Task:
Here are some records. Transcribe all of them exactly.

[Data for analysis — start]

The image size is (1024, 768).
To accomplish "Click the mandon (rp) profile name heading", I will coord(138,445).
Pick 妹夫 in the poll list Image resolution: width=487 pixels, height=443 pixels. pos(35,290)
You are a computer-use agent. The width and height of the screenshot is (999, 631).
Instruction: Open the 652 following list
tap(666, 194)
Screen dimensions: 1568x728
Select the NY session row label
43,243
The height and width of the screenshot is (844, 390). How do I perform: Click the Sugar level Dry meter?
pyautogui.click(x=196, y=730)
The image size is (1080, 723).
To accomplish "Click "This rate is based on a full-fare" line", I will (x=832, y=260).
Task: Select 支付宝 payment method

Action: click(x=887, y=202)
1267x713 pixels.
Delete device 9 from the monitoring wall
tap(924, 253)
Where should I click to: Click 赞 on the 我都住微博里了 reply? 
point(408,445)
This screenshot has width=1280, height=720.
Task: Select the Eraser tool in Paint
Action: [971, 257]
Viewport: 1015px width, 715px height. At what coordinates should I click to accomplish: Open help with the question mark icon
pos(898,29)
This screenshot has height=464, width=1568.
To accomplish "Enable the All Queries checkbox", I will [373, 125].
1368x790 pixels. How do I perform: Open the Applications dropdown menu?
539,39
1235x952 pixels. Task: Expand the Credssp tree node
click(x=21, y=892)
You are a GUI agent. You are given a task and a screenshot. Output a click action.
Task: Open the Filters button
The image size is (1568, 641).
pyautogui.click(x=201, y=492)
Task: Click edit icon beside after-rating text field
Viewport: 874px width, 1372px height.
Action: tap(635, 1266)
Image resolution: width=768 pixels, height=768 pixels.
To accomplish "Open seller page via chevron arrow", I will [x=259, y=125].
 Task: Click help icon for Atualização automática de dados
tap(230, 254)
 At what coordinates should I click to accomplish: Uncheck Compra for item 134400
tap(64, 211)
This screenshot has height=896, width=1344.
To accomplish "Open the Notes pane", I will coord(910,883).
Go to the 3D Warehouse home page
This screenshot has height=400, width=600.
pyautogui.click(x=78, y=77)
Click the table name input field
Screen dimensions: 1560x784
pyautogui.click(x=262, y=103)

[Data for analysis — finish]

Output:
The image size is (1024, 768).
To accomplish "Click the mandon (rp) profile name heading", I will coord(138,445).
Pick 妹夫 in the poll list Image resolution: width=487 pixels, height=443 pixels. pos(35,290)
You are a computer-use agent. The width and height of the screenshot is (999, 631).
Instruction: Open the 652 following list
tap(666, 194)
Screen dimensions: 1568x728
Select the NY session row label
43,243
The height and width of the screenshot is (844, 390). How do I perform: Click the Sugar level Dry meter?
pyautogui.click(x=196, y=730)
The image size is (1080, 723).
To accomplish "Click "This rate is based on a full-fare" line", I will (x=832, y=260).
Task: Select 支付宝 payment method

Action: click(x=887, y=202)
1267x713 pixels.
Delete device 9 from the monitoring wall
tap(924, 253)
Where should I click to: Click 赞 on the 我都住微博里了 reply? 
point(408,445)
This screenshot has width=1280, height=720.
Task: Select the Eraser tool in Paint
Action: [971, 257]
Viewport: 1015px width, 715px height. At what coordinates should I click to accomplish: Open help with the question mark icon
pos(898,29)
This screenshot has height=464, width=1568.
To accomplish "Enable the All Queries checkbox", I will [373, 125].
1368x790 pixels. How do I perform: Open the Applications dropdown menu?
539,39
1235x952 pixels. Task: Expand the Credssp tree node
click(x=21, y=892)
You are a GUI agent. You are given a task and a screenshot. Output a click action.
Task: Open the Filters button
The image size is (1568, 641).
pyautogui.click(x=201, y=492)
Task: Click edit icon beside after-rating text field
Viewport: 874px width, 1372px height.
Action: tap(635, 1266)
Image resolution: width=768 pixels, height=768 pixels.
To accomplish "Open seller page via chevron arrow", I will [x=259, y=125].
 Task: Click help icon for Atualização automática de dados
tap(230, 254)
 At what coordinates should I click to accomplish: Uncheck Compra for item 134400
tap(64, 211)
This screenshot has height=896, width=1344.
To accomplish "Open the Notes pane", I will coord(910,883).
Go to the 3D Warehouse home page
This screenshot has height=400, width=600.
pyautogui.click(x=78, y=77)
Click the table name input field
Screen dimensions: 1560x784
pyautogui.click(x=262, y=103)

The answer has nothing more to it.